Developing countries are failing to meet fiscal transparency standards as established by the United States, according to a report released on July 28.
The US State Department’s Fiscal Transparency Report—released annually since 2012—details which countries meet the State Department’s minimum fiscal transparency requirements, which countries are making progress towards it, and which countries are making no significant progress.
In the 2016 report, sixty-four countries failed to meet the minimum standards. Of those, only eight showed significant progress.
The report reveals the highest number of countries that fail to meet the minimum standard and the lowest number making progress since 2012, when only thirty-four countries failed, and of those, thirty-two were making progress. The number of countries meeting the standard has steadily declined since 2012, as has the number of countries that have shown improvement.
In advance of the report’s release, a top State Department official reiterated commitment to fiscal transparency and detailed several new initiatives in that field.
“Transparency is…the cornerstone of sustainable economic growth, and creates the best possible condition for entrepreneurs to create new innovative industries,” said Catherine Novelli, the undersecretary for Economic Growth, Energy, and the Environment at the US State Department.
Novelli spoke at the Atlantic Council on July 20 in Washington at an event hosted by the Council’s Global Business and Economic Program and Thomson Reuters as a part of the Council’s Power of Transparency Speaker Series. Following her remarks, John Walcott, foreign policy and national security editor at Thomson Reuters, moderated a discussion.
The State Department’s minimum transparency standards reflect the completeness, reliability, and availability of budget documents and the transparency behind natural resource extraction and licensing. These standards are not static: each year, they may be updated and strengthened.
As a result, the report notes: “Some governments may fall short of these requirements, despite in some cases maintaining or even improving their overall level of fiscal transparency.”
Novelli described an initiative that helps governments set up online business registration portals: “In countries like Haiti, the process of starting a business is onerous and stifles development.”
Haiti ranked 188 out of 189 in ease of starting a business and 179 out of 189 in ease of registering property, according to the World Bank.
“The process [in Haiti] is so complicated that entrepreneurs need third-party attorneys and notaries to navigate it. Capital that could cover start-up costs get diverted to pay attorney’s fees,” said Novelli.
“[We are] helping governments set up one-stop shops with online platforms, to make it easier for entrepreneurs to start businesses,” she added.
The State Department also maintains a public database of worldwide commercial opportunities. Known as the Business Information Database System (BIDS), the database is designed “to help US businesses learn about international contract opportunities,” said Novelli.
BIDS—which was created in 2012—hosts over eight-hundred potential business investment opportunities across dozens of countries with an estimated total commercial value of over $300 billion.

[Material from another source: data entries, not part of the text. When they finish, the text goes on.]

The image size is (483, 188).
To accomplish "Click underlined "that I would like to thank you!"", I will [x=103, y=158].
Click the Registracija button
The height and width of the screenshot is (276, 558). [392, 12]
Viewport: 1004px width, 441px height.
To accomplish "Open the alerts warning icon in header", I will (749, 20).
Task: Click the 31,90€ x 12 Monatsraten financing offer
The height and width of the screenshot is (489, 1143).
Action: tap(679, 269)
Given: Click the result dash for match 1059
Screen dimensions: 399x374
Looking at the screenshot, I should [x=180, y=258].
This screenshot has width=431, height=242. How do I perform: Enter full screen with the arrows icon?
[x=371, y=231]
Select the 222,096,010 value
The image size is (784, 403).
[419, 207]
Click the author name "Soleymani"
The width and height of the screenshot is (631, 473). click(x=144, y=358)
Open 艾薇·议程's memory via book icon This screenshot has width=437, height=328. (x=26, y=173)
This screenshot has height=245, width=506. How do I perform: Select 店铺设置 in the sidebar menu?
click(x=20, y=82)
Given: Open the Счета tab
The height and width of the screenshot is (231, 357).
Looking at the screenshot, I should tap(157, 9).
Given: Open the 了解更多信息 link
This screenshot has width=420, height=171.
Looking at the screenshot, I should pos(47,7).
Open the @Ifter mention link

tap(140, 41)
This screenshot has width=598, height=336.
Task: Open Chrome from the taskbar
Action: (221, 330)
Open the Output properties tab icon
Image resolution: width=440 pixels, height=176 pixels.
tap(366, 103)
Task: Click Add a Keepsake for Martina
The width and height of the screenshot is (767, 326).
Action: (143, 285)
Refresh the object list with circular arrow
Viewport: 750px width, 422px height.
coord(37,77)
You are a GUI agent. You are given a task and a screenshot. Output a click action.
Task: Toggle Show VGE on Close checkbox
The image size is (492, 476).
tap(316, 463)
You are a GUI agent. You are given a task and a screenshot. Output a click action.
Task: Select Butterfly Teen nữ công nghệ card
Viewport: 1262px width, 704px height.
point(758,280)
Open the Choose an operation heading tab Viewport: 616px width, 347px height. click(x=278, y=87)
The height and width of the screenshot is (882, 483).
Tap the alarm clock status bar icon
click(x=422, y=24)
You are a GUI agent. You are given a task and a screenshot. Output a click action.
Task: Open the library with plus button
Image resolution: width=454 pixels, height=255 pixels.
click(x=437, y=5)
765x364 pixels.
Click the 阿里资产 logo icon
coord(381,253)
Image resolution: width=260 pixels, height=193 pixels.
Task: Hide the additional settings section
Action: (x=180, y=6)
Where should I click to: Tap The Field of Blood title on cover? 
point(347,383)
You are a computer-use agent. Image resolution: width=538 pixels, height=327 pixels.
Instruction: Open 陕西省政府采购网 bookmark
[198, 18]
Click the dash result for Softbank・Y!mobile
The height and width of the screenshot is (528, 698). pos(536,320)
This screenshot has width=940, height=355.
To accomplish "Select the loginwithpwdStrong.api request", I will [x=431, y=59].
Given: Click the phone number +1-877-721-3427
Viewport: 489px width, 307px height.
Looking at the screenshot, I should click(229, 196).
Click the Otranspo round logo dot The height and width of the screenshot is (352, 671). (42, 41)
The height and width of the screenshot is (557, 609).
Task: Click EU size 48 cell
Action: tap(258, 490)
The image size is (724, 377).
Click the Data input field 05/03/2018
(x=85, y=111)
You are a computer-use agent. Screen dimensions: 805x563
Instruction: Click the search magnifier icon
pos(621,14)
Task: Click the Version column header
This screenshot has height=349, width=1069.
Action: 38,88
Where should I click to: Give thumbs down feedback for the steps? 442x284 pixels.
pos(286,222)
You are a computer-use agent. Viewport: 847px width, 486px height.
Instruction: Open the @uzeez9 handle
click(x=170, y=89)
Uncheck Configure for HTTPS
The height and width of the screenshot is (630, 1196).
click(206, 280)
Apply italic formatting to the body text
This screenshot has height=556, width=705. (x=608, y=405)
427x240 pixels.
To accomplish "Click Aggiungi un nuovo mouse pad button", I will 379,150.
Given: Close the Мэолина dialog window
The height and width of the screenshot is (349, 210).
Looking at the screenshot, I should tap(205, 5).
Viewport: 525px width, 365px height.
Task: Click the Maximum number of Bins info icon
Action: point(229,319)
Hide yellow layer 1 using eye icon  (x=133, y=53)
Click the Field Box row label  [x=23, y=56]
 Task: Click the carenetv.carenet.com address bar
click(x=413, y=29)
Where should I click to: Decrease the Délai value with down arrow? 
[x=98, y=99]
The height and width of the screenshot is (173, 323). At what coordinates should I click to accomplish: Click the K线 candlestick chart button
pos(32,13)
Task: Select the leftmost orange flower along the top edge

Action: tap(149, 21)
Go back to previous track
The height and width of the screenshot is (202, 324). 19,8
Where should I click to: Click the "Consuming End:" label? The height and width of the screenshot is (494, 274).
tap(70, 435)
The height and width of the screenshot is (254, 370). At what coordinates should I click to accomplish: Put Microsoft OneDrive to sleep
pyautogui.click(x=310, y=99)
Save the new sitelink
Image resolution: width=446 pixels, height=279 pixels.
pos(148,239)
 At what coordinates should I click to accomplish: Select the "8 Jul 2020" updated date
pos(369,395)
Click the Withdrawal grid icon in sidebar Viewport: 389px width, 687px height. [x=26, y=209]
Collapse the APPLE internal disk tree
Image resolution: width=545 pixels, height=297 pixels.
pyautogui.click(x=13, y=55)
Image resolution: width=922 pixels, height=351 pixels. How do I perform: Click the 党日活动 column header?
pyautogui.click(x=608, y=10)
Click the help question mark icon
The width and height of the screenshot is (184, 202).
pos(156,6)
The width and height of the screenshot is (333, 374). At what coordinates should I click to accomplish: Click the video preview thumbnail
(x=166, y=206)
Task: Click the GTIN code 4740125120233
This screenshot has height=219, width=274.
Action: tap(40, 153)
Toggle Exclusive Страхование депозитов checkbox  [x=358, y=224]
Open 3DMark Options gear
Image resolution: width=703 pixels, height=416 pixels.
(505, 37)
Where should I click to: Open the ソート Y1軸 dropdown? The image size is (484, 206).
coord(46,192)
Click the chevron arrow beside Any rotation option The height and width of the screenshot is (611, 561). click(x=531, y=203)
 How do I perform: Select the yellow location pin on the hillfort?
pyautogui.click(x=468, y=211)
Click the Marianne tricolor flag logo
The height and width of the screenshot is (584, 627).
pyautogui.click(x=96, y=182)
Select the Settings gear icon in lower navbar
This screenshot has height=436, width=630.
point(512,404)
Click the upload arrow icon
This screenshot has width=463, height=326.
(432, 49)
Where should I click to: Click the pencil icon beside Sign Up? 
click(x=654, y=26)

To promote transparency in the extractive sector, the US is using the Extractive Industries Transparency Initiative (EITI) in partnership with industry and civil society to publish information on government management of these sectors. The publication of this information, noted Novelli, should help stimulate more efficient use of resources and stem corruption.
“It has really created an opportunity for citizens to see what is happening in their government and then have a voice,” she contended.
Despite these new initiatives, Novelli acknowledged that some countries are slipping behind.
“Many governments are still failing to make progress, and some, unfortunately, are moving backwards,” she said.